La Administración Federal de Aviación de Estados Unidos (FAA) alcanzó un nuevo hito en su programa de modernización de seguridad aeroportuaria, al poner en operación el sistema Surface Awareness Initiative (SAI) en 100 torres de control del país, cerca de la mitad de las 220 instalaciones previstas.
El SAI permite a los controladores visualizar en tiempo real la posición de aeronaves y vehículos que circulan por la superficie del aeropuerto, utilizando principalmente información proveniente de Automatic Dependent Surveillance-Broadcast (ADS-B). La herramienta mantiene esa capacidad incluso en condiciones meteorológicas adversas o cuando el tráfico se encuentra fuera del campo visual directo desde la torre.

Entre las instalaciones que recientemente comenzaron a utilizar el sistema se encuentran los aeropuertos de Ann Arbor, Billings-Logan, Gulfport-Biloxi, Greenville-Spartanburg y Corpus Christi. La FAA prevé desplegar SAI en otros 44 aeropuertos antes de que concluya 2026.

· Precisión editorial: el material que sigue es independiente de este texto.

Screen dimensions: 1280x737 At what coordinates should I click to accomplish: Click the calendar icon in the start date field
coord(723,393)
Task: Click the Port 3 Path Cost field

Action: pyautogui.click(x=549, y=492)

El programa forma parte de una estrategia más amplia para fortalecer la seguridad de las operaciones en tierra y reducir el riesgo de conflictos e incursiones en pistas y calles de rodaje. La FAA tiene previsto instalar SAI en 220 aeropuertos hasta 2028, con lo que todos los aeropuertos que cuentan con torres operadas por la agencia dispondrán de algún sistema de vigilancia de superficie.
Paralelamente, la autoridad estadounidense ha acelerado la implementación de otras herramientas de seguridad. El sistema Approach Runway Verification, diseñado para ayudar a los controladores a detectar aproximaciones hacia pistas incorrectas o calles de rodaje, ya se encuentra operativo en más de 260 instalaciones, mientras que el Runway Incursion Device funciona en más de 56 torres de control.

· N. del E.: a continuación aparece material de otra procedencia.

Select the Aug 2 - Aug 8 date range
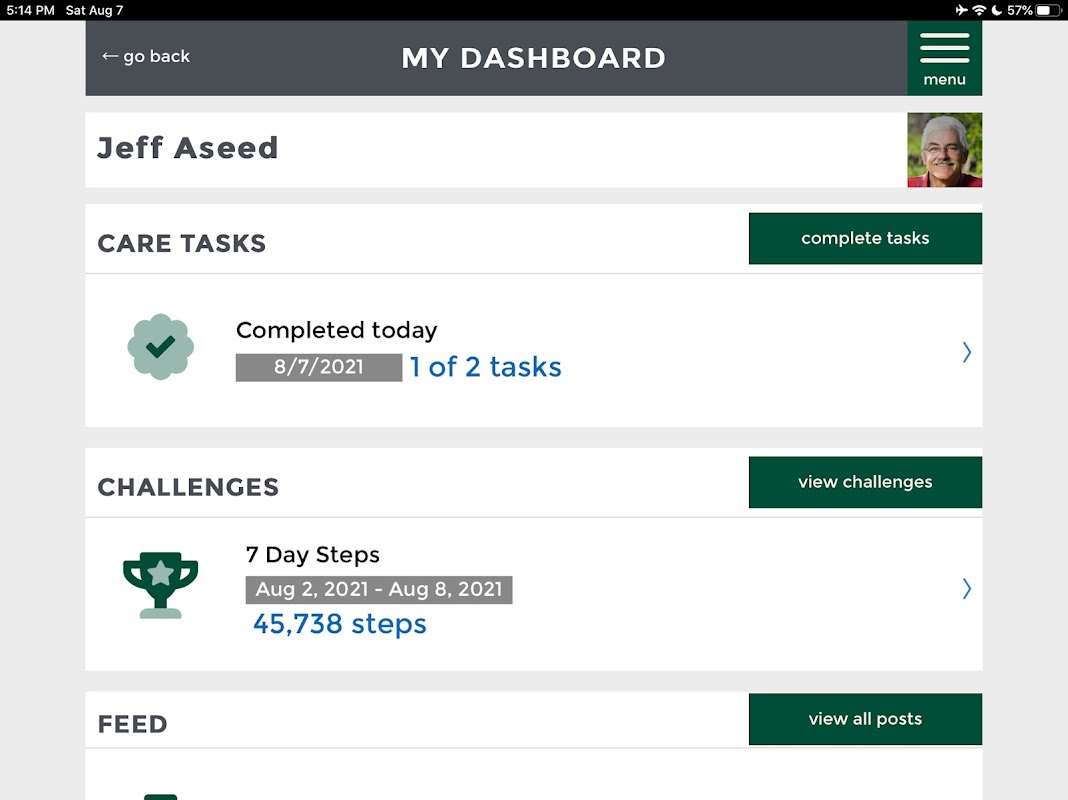 [x=379, y=589]
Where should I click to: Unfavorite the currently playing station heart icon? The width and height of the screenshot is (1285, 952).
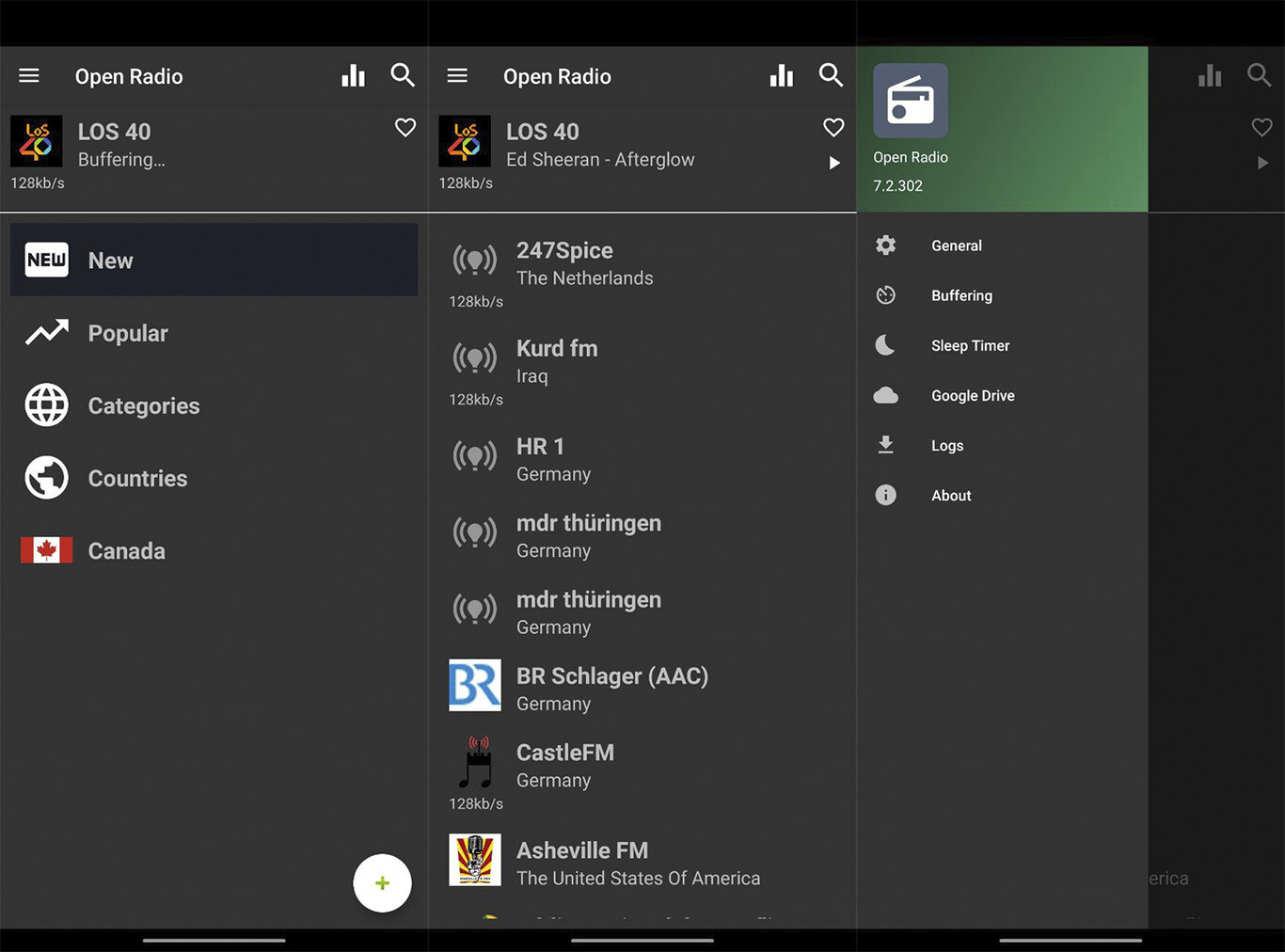pyautogui.click(x=833, y=127)
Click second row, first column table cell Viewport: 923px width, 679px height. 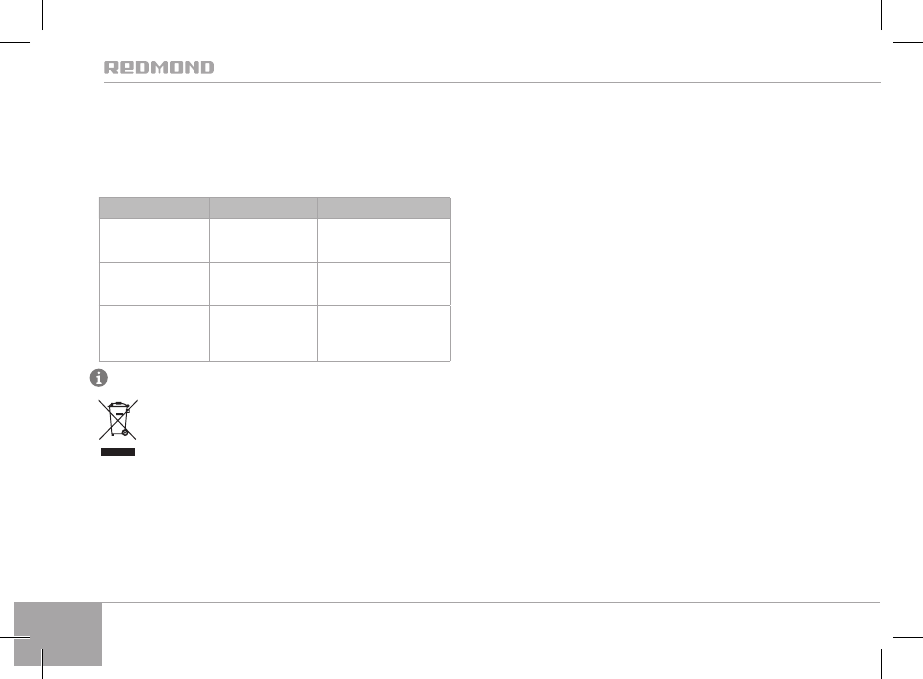[154, 283]

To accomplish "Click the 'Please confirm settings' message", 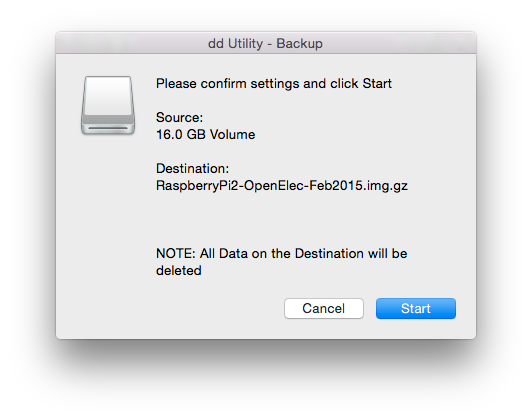I will [x=274, y=83].
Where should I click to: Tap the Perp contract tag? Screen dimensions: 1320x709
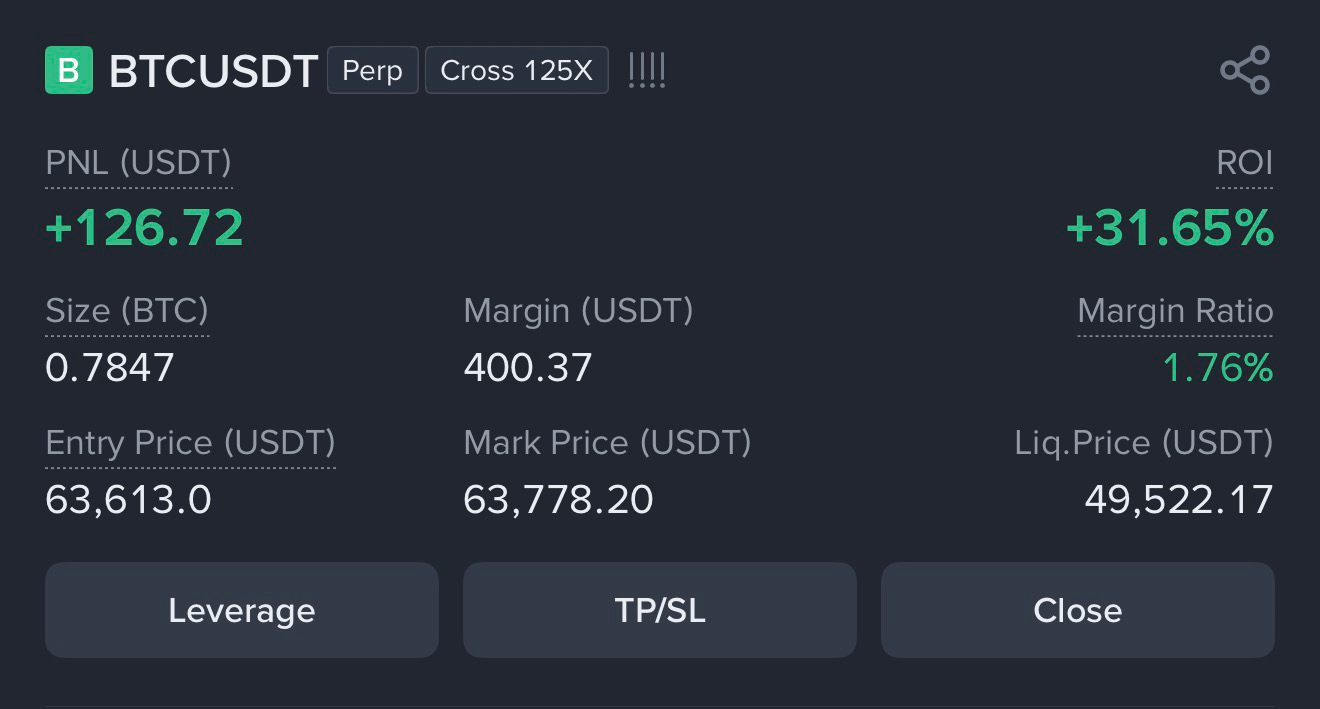(373, 70)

La FAA también avanza en el equipamiento de vehículos aeroportuarios con transmisores que permiten mostrar su identidad y distintivo directamente en las pantallas de los controladores, complementando la información generada por los sistemas de vigilancia de superficie.

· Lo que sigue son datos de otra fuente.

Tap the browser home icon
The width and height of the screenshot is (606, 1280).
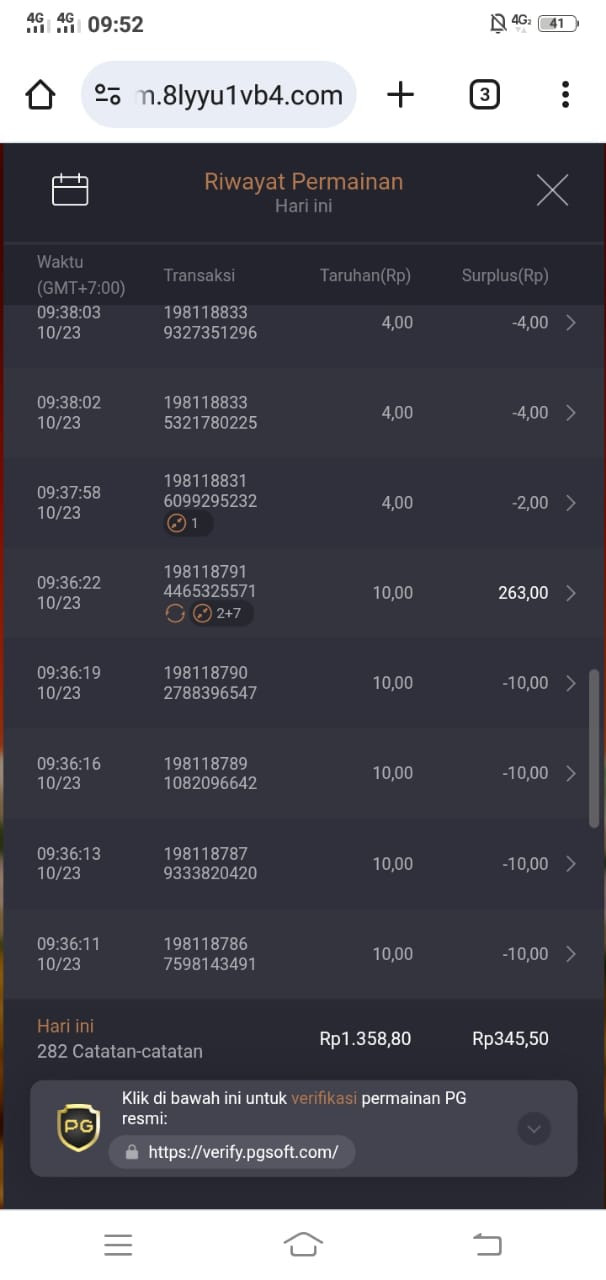pos(40,95)
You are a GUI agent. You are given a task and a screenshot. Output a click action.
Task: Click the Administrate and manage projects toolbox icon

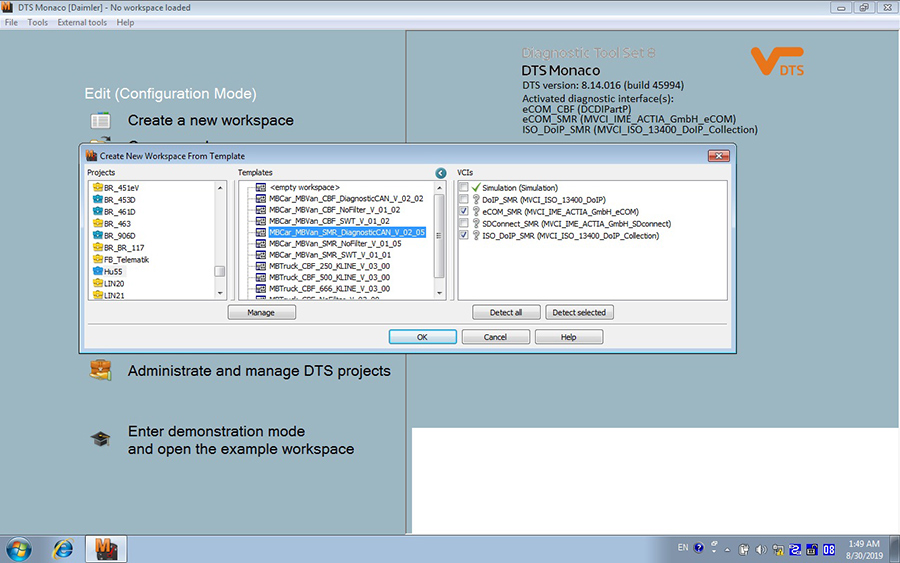tap(100, 371)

Con estas acciones, Estados Unidos busca ampliar tecnologías de vigilancia que anteriormente estaban concentradas principalmente en grandes aeropuertos hacia terminales de menor tamaño, proporcionando a los controladores mayores herramientas para identificar posibles conflictos entre aeronaves y vehículos durante las operaciones en tierra.